Extracted data entries:

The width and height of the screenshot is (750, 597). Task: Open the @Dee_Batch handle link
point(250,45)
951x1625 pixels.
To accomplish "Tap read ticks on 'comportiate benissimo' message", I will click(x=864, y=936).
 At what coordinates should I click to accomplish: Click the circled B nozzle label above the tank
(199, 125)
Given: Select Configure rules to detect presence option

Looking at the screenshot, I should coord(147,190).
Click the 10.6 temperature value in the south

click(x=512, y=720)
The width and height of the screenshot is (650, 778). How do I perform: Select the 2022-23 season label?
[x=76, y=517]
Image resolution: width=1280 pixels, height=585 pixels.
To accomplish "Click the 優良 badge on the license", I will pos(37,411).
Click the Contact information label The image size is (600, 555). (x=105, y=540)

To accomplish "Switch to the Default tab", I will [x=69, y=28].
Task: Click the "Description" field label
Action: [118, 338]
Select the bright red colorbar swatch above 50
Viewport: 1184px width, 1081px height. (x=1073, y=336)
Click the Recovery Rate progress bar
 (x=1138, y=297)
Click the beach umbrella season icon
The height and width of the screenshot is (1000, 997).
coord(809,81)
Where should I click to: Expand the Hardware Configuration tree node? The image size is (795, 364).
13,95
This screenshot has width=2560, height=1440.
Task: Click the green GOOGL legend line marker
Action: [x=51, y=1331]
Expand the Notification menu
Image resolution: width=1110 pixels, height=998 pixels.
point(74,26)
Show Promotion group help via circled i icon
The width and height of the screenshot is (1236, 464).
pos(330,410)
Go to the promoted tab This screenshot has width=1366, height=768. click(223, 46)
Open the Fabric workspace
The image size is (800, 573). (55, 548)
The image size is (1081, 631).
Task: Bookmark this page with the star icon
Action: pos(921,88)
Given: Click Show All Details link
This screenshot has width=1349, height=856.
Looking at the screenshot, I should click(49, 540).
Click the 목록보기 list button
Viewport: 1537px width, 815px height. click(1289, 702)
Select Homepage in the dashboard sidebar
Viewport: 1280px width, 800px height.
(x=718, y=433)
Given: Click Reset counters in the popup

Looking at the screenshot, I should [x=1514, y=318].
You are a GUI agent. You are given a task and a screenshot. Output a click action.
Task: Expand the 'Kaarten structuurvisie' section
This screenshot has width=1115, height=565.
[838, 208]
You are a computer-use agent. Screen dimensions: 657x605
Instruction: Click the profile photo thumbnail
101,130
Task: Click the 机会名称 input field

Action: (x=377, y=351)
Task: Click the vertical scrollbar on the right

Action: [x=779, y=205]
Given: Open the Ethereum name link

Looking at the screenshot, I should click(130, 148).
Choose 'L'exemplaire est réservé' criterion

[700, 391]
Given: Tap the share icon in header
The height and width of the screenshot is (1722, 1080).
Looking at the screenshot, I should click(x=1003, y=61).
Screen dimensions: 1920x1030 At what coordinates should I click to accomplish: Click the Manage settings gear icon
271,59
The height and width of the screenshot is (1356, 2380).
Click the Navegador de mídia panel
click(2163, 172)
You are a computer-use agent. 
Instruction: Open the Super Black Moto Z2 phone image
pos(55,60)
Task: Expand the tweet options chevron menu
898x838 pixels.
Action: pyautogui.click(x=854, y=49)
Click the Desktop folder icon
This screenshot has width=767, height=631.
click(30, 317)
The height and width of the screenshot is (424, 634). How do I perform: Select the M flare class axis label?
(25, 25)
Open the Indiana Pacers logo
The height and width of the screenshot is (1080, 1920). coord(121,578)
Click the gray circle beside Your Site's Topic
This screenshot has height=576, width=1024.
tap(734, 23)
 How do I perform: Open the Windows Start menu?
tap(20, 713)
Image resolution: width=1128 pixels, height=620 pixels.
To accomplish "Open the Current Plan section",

Given task:
Gather every line of the listing above that contains the word "circled".

Solution for this task:
 At what coordinates should I click to accomplish: Click the circled B nozzle label above the tank
Show Promotion group help via circled i icon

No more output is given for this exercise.